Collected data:
□ □ □ □ □
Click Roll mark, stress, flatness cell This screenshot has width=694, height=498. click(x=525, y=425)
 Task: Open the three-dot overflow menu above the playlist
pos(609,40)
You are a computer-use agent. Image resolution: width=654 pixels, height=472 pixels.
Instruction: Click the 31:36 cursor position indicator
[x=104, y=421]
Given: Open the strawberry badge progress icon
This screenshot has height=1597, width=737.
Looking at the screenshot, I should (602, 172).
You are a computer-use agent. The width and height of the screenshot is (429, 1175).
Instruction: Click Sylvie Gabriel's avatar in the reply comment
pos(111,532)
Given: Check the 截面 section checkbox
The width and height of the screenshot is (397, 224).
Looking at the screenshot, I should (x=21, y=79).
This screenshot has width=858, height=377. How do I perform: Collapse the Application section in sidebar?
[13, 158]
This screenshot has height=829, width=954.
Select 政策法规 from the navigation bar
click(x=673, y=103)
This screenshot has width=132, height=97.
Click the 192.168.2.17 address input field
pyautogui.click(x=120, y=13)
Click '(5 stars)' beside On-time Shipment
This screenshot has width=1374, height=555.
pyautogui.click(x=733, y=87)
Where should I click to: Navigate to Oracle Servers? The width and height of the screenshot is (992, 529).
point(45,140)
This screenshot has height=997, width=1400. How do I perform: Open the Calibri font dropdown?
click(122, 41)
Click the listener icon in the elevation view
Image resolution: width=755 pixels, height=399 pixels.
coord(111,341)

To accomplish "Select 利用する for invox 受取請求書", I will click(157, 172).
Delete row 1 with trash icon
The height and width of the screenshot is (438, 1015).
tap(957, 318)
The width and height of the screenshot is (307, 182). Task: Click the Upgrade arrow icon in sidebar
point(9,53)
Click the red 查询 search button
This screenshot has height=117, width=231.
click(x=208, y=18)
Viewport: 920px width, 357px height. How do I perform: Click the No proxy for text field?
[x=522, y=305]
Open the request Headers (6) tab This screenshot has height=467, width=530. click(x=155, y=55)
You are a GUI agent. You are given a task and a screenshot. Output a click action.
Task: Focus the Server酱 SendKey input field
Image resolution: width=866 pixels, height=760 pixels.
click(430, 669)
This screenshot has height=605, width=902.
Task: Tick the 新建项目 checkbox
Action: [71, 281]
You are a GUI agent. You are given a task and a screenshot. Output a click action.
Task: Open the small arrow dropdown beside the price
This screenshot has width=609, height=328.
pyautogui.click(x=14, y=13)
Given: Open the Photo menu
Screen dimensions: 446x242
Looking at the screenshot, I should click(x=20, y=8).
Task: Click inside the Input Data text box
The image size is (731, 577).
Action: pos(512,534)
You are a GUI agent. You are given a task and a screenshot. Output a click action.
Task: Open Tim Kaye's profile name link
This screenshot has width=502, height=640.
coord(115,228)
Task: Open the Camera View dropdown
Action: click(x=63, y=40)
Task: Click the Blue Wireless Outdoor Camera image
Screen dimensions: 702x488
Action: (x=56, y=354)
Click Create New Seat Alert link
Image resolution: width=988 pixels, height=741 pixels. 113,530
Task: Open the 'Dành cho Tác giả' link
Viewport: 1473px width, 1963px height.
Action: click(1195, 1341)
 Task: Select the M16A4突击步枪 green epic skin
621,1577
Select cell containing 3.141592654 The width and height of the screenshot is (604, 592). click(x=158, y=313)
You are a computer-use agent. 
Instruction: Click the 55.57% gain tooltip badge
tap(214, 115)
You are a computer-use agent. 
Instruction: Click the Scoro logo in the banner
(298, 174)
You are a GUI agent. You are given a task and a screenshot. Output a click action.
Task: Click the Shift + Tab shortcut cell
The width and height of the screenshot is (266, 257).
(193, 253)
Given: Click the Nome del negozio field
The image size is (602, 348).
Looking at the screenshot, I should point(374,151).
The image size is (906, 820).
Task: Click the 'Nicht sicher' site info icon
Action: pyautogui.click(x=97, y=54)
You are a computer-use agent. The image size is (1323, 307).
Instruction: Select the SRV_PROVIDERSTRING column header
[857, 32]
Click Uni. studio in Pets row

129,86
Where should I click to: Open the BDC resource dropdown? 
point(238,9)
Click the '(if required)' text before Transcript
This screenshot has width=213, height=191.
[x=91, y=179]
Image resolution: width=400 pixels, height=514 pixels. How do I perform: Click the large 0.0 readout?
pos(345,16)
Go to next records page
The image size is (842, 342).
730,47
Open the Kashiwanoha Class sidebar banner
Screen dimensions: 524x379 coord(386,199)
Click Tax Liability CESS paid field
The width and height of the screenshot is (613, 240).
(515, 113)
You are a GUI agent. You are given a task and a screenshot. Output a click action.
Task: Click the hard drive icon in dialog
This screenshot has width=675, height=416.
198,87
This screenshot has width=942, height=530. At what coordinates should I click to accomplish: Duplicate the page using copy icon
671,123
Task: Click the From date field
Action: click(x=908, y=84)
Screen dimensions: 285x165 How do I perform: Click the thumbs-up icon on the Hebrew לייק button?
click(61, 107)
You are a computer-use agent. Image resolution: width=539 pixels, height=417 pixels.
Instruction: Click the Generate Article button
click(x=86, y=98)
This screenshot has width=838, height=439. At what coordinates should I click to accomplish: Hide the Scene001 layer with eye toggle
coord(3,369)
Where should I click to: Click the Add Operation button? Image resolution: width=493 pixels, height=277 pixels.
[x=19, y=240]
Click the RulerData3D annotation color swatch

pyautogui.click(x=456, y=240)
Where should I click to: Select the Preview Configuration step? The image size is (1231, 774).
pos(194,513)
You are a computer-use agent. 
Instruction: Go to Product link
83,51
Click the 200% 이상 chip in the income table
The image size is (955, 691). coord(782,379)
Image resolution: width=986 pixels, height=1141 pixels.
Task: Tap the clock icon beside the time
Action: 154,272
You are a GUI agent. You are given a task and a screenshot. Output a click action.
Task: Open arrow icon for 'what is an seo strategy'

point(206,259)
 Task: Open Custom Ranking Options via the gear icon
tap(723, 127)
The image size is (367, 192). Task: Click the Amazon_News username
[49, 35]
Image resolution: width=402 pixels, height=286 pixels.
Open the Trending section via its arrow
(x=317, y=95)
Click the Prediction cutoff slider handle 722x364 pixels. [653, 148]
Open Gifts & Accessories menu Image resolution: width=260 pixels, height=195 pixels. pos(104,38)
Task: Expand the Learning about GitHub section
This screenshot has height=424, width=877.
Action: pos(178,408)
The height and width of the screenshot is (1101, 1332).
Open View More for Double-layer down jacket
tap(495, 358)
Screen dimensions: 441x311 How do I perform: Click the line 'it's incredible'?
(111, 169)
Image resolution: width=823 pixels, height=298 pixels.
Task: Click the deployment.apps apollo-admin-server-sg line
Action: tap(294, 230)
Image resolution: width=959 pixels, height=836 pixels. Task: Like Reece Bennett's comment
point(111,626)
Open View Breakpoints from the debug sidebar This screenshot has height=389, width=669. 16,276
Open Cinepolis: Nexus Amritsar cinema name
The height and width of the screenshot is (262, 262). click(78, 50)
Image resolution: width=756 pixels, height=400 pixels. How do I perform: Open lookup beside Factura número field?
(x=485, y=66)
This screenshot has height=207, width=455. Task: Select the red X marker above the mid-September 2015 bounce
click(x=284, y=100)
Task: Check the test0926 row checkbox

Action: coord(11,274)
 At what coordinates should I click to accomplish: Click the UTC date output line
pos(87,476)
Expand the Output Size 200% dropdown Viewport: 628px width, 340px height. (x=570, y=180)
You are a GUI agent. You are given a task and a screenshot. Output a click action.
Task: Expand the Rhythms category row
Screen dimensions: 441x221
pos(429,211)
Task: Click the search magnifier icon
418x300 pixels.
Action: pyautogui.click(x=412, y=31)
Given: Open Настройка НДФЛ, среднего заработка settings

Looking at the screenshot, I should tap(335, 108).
□ □ □ □ □
Filter the entries and copy each line with "computer".

== FINISHED TASK ==
You are a computer-use agent. Image resolution: width=654 pixels, height=472 pixels.
You are a computer-use agent. The width and height of the screenshot is (429, 1175).
You are a computer-use agent. 
You are a computer-use agent. 
You are a computer-use agent. The image size is (1323, 307).
You are a computer-use agent. Image resolution: width=539 pixels, height=417 pixels.
You are a computer-use agent. 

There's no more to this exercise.